Development of a Target Enrichment Probe Set for Conifer (REMcon)

Biology (Basel). 2024 May 22;13(6):361. doi: 10.3390/biology13060361.

Abstract

Conifers are an ecologically and economically important seed plant group that can provide significant insights into the evolution of land plants. Molecular phylogenetics has developed as an important approach in evolutionary studies, although there have been relatively few studies of conifers that employ large-scale data sourced from multiple nuclear genes. Target enrichment sequencing (target capture, exon capture, or Hyb-Seq) has developed as a key approach in modern phylogenomic studies. However, until now, there has been no bait set that specifically targets the entire conifer clade. REMcon is a target sequence capture probe set intended for family- and species-level phylogenetic studies of conifers that target c. 100 single-copy nuclear loci. We tested the REMcon probe set using 69 species, including 44 conifer genera across six families and four other gymnosperm taxa, to evaluate the efficiency of target capture to efficiently generate comparable DNA sequence data across conifers. The recovery of target loci was high, with, on average, 94% of the targeted regions recovered across samples with high read coverage. A phylogenetic analysis of these data produced a well-supported topology that is consistent with the current understanding of relationships among conifers. The REMcon bait set will be useful in generating relatively large-scale nuclear data sets consistently for any conifer lineage.

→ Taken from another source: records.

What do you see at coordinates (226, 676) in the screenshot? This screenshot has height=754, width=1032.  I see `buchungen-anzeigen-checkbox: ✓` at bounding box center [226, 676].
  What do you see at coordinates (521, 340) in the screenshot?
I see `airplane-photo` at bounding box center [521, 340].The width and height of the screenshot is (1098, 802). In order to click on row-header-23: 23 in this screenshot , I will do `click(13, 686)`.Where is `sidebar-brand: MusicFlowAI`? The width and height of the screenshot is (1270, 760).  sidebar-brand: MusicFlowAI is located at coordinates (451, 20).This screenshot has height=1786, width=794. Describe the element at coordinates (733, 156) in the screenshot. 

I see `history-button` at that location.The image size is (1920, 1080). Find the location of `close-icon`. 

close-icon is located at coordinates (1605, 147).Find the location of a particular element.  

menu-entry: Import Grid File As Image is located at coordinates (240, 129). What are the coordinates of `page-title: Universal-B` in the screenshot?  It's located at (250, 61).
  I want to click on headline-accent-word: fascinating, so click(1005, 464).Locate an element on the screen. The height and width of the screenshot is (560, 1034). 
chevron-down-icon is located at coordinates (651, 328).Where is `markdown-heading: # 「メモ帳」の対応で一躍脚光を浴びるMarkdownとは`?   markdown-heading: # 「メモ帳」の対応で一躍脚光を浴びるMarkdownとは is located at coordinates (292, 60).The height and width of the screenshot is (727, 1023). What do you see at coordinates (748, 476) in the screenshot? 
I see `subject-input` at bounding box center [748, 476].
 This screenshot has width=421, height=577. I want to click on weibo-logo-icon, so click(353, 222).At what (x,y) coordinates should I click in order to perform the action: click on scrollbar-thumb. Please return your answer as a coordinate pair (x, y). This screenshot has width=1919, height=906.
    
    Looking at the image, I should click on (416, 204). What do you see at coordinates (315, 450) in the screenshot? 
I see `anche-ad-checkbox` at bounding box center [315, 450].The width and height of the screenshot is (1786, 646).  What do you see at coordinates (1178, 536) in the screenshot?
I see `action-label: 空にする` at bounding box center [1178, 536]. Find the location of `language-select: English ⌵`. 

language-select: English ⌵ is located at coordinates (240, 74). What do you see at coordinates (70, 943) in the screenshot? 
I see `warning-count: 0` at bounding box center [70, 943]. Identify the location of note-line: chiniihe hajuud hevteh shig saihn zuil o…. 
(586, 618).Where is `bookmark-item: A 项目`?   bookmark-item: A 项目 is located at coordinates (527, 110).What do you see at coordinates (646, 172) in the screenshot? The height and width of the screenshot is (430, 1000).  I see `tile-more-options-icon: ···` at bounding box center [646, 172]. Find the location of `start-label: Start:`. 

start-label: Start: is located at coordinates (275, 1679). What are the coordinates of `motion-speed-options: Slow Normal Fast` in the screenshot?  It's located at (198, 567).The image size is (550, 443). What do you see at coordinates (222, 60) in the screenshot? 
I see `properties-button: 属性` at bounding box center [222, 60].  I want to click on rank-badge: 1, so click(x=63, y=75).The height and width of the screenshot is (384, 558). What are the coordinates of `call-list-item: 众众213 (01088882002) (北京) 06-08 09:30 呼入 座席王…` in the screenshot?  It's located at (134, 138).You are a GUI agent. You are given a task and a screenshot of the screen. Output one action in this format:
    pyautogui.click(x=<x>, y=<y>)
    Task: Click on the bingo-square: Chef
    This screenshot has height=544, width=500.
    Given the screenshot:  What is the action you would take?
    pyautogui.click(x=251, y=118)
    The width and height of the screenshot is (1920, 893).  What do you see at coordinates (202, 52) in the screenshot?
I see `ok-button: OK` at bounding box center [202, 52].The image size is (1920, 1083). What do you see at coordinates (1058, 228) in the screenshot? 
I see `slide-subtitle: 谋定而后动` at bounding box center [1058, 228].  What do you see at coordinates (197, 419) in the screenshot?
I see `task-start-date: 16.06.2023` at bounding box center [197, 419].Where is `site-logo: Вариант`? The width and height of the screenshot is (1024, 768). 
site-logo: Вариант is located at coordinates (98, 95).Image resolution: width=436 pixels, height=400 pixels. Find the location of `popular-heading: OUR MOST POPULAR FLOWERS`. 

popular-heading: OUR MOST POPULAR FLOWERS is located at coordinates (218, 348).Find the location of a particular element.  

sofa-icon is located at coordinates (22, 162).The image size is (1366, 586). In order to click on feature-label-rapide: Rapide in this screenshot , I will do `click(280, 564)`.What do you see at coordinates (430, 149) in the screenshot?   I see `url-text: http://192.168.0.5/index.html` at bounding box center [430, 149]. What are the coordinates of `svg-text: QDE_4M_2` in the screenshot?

Keywords: conifers; gymnosperms; phylogenomics; probe design; target capture sequencing.

Grants and funding

This research was funded by the Botanic Gardens and State Herbarium collaborative student support 2020–2022; collections digitization support from the Board of the Botanic Gardens and State Herbarium (South Australia) 2021–2022; PhD Student support from the University of Adelaide, School of Biological Sciences 2020–2022; and a capacity building grant from The Environment Institute, the University of Adelaide 2021; Key Research Program of Frontier Sciences, CAS (ZDBS-LY-7001), the National Natural Science Foundation of China (42211540718), the Top-notch Young Talents Project of Yunnan Provincial ‘Ten Thousand Talents Program’ (YNWR-QNBJ-2018-146), the Xingdian Talent Support Program of Yunnan Province (XDYC-QNRC-2022-0068), and the CAS ‘Light of West China’ Program. Raees Khan was supported by the Postdoctoral International Exchange Program of the Office of China Postdoctoral Council, the Postdoctoral Targeted Funding, and the Postdoctoral Research Fund of Yunnan Province.